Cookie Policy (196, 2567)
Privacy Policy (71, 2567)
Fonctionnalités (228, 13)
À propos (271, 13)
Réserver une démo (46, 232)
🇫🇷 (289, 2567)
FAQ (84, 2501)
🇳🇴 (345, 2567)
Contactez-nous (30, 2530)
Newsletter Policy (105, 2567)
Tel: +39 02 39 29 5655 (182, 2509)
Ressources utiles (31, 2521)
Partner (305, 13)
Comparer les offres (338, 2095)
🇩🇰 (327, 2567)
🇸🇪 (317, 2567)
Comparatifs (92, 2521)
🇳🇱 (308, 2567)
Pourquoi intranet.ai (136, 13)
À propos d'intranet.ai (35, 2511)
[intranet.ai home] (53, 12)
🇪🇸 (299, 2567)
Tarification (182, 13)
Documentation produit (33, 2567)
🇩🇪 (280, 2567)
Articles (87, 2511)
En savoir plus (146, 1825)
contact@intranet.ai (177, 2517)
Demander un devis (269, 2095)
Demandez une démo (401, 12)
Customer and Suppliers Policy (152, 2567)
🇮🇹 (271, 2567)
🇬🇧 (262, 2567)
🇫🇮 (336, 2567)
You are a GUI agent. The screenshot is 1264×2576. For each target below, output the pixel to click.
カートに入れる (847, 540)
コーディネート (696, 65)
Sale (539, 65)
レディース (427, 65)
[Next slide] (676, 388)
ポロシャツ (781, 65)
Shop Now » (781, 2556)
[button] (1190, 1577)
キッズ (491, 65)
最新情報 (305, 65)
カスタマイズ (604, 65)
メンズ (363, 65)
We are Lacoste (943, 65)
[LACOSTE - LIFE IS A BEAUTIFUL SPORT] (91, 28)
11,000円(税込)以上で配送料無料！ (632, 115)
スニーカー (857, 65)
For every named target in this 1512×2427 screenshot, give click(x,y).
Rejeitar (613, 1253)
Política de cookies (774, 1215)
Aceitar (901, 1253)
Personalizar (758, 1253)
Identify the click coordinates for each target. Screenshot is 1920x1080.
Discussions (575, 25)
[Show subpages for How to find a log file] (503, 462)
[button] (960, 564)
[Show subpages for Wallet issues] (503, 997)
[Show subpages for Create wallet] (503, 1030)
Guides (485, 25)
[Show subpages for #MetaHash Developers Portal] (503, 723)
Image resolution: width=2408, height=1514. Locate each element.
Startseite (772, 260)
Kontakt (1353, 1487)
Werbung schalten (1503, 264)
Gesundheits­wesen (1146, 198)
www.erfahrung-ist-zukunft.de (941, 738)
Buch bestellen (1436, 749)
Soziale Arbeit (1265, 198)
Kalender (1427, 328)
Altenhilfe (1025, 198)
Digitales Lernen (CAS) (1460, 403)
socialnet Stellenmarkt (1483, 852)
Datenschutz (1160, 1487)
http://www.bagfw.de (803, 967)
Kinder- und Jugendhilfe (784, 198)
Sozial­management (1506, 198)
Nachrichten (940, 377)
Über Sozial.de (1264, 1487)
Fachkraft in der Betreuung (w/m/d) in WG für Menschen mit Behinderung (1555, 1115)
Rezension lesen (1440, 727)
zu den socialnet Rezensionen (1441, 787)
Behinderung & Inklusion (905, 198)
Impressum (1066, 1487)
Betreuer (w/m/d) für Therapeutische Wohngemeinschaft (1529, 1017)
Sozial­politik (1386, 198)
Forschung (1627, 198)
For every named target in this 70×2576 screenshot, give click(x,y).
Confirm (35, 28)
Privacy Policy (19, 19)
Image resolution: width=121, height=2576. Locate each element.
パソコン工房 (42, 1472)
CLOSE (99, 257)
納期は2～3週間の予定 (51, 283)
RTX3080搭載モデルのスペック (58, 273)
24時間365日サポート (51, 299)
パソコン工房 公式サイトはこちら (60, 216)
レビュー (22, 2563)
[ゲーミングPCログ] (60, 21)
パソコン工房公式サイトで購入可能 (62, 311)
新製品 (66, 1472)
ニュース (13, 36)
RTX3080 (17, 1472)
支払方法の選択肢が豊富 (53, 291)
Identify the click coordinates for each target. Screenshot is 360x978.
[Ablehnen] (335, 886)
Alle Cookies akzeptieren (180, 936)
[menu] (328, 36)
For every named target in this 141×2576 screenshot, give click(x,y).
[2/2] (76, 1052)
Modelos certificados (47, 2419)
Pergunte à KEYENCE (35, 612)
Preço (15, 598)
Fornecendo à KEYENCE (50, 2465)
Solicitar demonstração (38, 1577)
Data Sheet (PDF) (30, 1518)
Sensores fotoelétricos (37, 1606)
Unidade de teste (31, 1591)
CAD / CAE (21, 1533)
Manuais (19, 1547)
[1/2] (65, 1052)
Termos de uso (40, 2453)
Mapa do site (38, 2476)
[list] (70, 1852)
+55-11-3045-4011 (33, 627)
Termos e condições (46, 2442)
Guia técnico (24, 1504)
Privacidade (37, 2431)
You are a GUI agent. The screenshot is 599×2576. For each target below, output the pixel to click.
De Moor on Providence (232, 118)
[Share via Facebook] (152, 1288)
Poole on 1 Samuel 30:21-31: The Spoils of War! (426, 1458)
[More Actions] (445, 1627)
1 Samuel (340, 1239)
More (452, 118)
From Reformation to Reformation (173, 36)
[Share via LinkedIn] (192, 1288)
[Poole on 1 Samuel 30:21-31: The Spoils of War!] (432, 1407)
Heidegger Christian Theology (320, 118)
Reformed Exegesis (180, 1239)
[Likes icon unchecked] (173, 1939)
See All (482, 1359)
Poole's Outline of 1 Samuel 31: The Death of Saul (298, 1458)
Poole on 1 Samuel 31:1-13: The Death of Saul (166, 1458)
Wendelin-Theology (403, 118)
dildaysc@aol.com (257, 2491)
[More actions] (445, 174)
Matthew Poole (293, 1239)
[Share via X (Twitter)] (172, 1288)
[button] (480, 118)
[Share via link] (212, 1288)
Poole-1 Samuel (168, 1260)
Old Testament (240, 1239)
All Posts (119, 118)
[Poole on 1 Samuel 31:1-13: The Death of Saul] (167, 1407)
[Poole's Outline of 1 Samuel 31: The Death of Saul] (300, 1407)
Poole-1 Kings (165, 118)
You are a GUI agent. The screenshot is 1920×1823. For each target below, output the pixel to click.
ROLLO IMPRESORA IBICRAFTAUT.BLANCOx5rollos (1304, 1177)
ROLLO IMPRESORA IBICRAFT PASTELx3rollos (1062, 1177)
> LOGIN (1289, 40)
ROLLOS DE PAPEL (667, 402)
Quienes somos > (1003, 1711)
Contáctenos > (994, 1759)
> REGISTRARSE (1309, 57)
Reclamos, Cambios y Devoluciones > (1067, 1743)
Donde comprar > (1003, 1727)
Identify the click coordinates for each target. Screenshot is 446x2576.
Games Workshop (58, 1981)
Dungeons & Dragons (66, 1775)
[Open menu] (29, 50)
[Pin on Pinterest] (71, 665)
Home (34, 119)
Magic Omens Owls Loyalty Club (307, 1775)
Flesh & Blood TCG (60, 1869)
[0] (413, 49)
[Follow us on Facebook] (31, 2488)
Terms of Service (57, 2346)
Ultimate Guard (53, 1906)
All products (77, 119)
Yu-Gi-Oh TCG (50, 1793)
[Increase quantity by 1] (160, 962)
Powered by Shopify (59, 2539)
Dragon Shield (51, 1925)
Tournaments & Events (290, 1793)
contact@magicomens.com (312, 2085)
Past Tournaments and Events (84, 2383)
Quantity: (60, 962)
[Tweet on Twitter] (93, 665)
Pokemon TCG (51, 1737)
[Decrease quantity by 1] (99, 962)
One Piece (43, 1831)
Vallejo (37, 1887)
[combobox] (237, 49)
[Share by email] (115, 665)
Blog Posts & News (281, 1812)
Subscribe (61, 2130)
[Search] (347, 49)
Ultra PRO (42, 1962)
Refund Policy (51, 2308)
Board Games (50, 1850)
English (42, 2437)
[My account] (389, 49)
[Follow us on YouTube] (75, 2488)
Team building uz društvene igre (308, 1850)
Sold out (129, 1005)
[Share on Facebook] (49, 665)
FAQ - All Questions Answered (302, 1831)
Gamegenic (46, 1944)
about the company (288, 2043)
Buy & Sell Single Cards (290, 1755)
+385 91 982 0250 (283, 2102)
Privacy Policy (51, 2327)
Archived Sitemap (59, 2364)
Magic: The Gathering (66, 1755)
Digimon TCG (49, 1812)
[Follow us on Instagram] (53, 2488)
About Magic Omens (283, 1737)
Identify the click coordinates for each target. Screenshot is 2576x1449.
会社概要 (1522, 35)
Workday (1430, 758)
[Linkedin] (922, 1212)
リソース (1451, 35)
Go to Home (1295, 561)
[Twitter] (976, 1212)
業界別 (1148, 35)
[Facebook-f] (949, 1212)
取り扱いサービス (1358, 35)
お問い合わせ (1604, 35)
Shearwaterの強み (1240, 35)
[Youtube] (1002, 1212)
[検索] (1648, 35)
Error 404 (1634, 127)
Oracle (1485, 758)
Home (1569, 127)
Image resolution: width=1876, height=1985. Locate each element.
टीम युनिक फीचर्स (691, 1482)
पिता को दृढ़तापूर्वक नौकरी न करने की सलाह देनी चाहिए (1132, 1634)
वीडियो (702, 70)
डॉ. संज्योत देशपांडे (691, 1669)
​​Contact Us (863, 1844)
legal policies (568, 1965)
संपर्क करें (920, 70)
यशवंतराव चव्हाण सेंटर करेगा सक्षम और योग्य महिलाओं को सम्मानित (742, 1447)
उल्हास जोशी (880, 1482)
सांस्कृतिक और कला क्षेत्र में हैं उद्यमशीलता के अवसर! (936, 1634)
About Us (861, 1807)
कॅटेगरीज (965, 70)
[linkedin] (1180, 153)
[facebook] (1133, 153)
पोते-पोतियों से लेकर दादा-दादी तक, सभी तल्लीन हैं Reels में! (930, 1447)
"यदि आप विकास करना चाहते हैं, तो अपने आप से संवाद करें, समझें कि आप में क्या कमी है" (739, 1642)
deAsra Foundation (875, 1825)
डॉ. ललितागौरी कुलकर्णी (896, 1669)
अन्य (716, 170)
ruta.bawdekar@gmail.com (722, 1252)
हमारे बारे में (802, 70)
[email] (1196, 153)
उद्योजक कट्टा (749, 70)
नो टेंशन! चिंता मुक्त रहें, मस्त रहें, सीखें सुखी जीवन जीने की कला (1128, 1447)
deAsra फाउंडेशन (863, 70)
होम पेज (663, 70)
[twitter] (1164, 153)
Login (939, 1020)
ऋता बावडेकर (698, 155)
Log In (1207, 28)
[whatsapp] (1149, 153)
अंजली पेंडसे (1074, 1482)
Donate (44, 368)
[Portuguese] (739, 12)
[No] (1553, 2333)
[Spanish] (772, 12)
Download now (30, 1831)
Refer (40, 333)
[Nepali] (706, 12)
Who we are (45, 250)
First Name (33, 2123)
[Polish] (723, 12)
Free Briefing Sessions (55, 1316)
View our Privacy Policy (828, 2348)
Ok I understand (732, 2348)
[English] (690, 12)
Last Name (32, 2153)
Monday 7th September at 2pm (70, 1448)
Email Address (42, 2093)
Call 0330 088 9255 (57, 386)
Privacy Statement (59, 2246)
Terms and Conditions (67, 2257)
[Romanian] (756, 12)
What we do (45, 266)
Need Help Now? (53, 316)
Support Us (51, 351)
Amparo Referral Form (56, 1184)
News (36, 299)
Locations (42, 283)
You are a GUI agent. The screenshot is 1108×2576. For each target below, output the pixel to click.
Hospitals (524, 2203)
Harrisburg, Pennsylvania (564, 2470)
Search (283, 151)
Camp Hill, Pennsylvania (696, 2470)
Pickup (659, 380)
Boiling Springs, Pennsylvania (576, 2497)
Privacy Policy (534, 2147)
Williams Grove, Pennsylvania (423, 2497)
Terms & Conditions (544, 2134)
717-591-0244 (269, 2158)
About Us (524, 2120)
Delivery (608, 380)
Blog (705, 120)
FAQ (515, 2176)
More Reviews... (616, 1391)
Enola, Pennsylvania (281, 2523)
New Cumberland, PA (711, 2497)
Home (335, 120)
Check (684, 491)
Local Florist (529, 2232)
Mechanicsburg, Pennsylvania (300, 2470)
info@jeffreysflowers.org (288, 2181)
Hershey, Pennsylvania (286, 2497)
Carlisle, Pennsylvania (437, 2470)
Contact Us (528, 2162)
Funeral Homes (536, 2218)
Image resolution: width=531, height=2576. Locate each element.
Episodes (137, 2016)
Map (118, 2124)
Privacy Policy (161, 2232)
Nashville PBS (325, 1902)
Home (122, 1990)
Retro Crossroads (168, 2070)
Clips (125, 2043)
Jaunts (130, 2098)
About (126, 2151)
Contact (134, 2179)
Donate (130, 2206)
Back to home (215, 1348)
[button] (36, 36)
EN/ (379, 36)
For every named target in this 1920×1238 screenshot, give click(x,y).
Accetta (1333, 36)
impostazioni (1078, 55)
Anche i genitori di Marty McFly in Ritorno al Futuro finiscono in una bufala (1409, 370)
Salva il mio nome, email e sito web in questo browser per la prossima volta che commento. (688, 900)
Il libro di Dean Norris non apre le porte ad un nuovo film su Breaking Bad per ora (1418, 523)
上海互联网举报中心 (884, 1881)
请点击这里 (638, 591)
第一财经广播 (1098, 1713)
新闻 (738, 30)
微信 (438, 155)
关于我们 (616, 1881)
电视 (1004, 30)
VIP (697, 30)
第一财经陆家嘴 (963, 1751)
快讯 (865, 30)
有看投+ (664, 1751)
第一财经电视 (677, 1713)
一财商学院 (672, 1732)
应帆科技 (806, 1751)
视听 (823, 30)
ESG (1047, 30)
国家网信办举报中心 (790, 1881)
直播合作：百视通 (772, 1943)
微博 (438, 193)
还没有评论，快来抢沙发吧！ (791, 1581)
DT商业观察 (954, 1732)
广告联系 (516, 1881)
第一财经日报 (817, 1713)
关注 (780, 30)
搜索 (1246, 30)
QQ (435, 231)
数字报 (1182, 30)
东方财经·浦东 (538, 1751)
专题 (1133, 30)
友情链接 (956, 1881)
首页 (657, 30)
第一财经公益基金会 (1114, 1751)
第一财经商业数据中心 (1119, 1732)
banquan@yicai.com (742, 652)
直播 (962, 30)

++++++++++

→ **What you should do**:
Please copy out each line of the material that contains the string "give".

→ **Your solution**:
For every named target in this 1512×2427 screenshot, give click(x,y).
For every named target in this 70×2576 screenshot, give click(x,y).
For every named target in this 141×2576 screenshot, give click(x,y).
For every named target in this 1920×1238 screenshot, give click(x,y).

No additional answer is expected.